04 November 2014

Ebooks are Software

Publishers have converted a huge number of their books into ebook form over the past few years.

Here are some reasons they might have done these conversions.
  1. They believed that ebooks would be profitable, especially if low-quality conversion was done, making their fixed costs negligible.
  2. They were skeptical that ebooks would be profitable, but low-quality conversion was so cheap that it was worth hedging their bets.
  3. They feared Amazon's reprisal against their paper sales if they failed to get on board with Kindle.
Can you tell that I really want to talk about here is low-quality conversion? (I couldn't resist mentioning the juicy topic of pressure from Amazon, but that gets plenty of attention so I'll leave it at that.)

I used to rail against low-quality conversion, to whoever would listen: mostly my poor wife, since she's more or less a captive audience.

Then I had a humbling realization: publishers did exactly the right thing, in opting for low-quality conversion.

But I haven't become too humble: I think they did the right thing for the wrong reason.

They think they converted cheaply and now they're done.

I think they did the right thing to convert cheaply, but they should just view those conversions as version 1.0.

Another way of putting this is that publishers need to start treating ebooks as software, since ebooks are software.

  1. Software has bugs that need to be fixed.
  2. Software needs to evolve as its environment changes.

To be fair, nothing in their previous, paper-based business would have prepared publishers to understand the dynamics of software.

Heck, software is such a young, changing field, that half of the software companies out there don't understand the dynamics of software. So why would I expect publishers to do better?

Then again, as Kohelet reminds us Jews every Sukkot, there is nothing new under the sun.

Publishers have, over the last four centuries or so, developed quality control processes that
  1. result in low initial defect rates and
  2. allow for fixing the few defects that do creep in.
Kind of sounds like software, doesn't it? At least it sounds like software property #1 above: software has bugs that need to be fixed. (We'll leave property #2 (evolving with environmental changes) alone for now.)

So, publishers don't know anything about the particulars of software, but they do know something about quality control of initial releases and managing bug fixes in subsequent releases.

In paper publishing, a release is analogous to a printing.

Quality control of an initial release, in publishing, includes processes such as proofreading, possibly done multiple times on proofs of increasing finality. Managing bug fixes in subsequent releases includes processes such as receiving reported typos and fixing those that merit fixing.

One might think that publishers' quality process savvy would have ported well to the world of ebooks.

Sadly, this could hardly be farther from the truth.

As far as I can tell, these quality control processes almost never happen to ebooks. This is especially puzzling in the case of bug fixes, since the ebook medium drastically lowers the cost of reporting and fixing typos.

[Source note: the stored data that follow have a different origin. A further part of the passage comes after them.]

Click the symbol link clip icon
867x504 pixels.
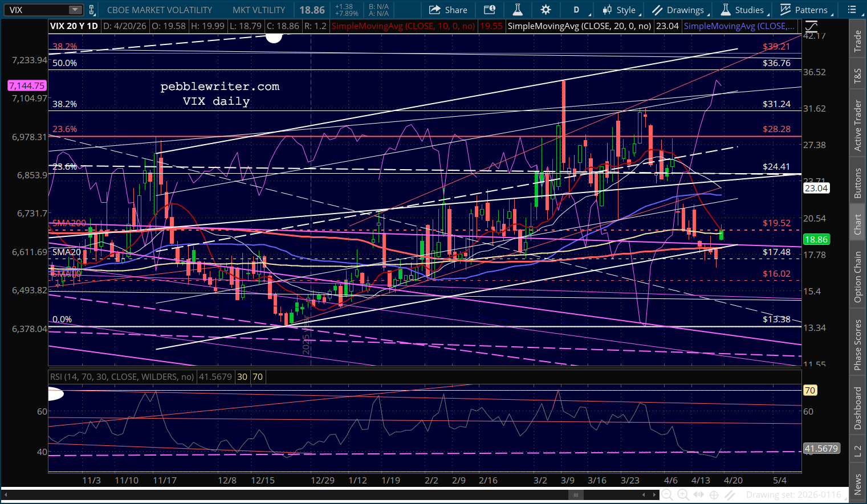(92, 10)
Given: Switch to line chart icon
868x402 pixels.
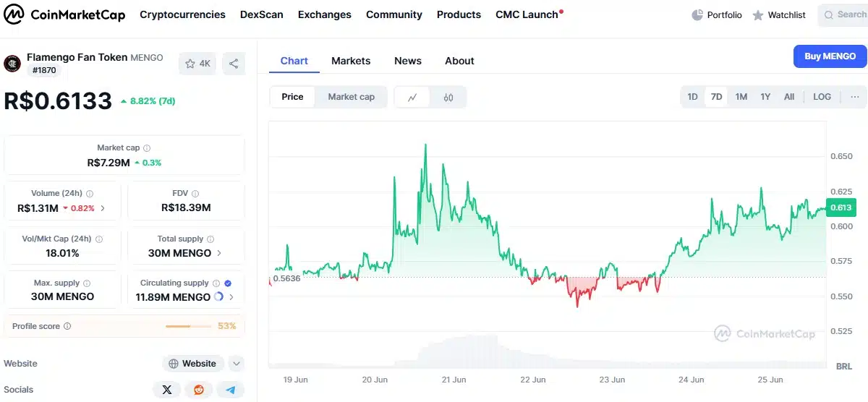Looking at the screenshot, I should pos(412,97).
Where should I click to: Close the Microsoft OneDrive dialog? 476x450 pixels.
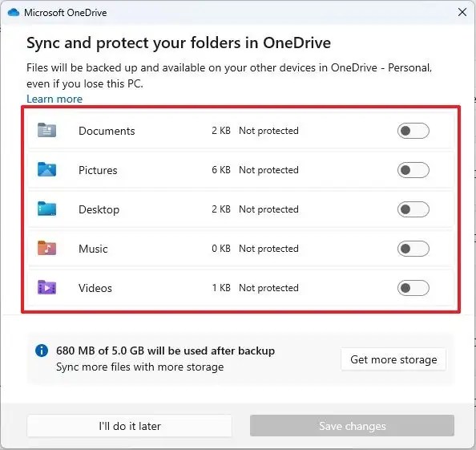[x=462, y=13]

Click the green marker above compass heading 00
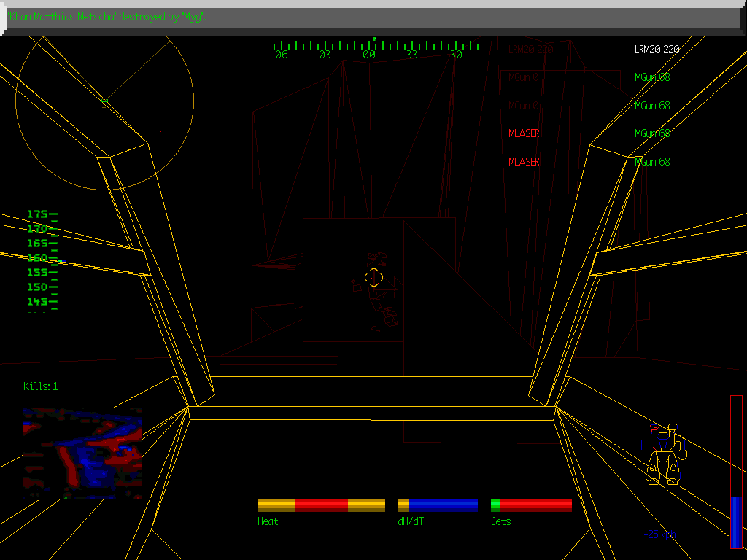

Paper books don't have a button allowing a reader to report a typo to the publisher. But, Kindle books might as well not have such a button, since, in my experience, publishers hardly ever act on such reports. I made hundreds of such reports before realizing that it is virtually pointless to do so.

To fix a typo in a paper book, a publisher has to not only fix the typo but wait for the next printing, which may never happen if the book's popularity falls off. In contrast, for an ebook, there is no such thing as a printing, only releases. A new release can be made at whatever frequency the publisher deems appropriate. Too bad virtually none of them seem to take advantage of this capability.

But, let's get back to my major theme here: low quality conversion.

If the initial conversions of ebooks had not been of such low quality, the typo correction process would not be so important.

But, as I must calmly remind myself when I start foaming at the mouth, I'm now trying to give publishers the benefit of the doubt, admitting that an initial low quality conversion was the right thing to do.

Low quality conversion allowed publishers to quickly enter a new market with low initial investment. What's not to love about that?

So, is all I'm advocating that publishers take reported typos seriously and start releasing 1.1 versions?


I'd like to advocate for something more radical.

Yes, start taking typos more seriously, but, even more importantly:

It's time for version 2.0. In other words, it is time to re-convert, the right way. Or at least a better way.

It may be painful for publishers to hear this, since most are still in the middle of, or have just completed, the conversion of their back catalog. (Luckily, I don't think publishers or anyone else reads my blog, so these painful words will not be heard.)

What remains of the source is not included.